### Exercise materials

------

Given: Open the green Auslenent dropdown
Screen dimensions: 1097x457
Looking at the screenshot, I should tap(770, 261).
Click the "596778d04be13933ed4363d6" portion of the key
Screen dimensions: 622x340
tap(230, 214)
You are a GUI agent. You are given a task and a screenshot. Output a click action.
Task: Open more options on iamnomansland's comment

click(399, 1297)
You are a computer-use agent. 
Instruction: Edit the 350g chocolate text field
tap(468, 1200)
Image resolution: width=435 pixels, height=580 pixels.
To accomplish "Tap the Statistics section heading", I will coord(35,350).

------

Find the line that contains "Instruction: Edit the". Restate it and all lines after it exactly, ending with the final line of the data.

Instruction: Edit the 350g chocolate text field
tap(468, 1200)
Image resolution: width=435 pixels, height=580 pixels.
To accomplish "Tap the Statistics section heading", I will coord(35,350).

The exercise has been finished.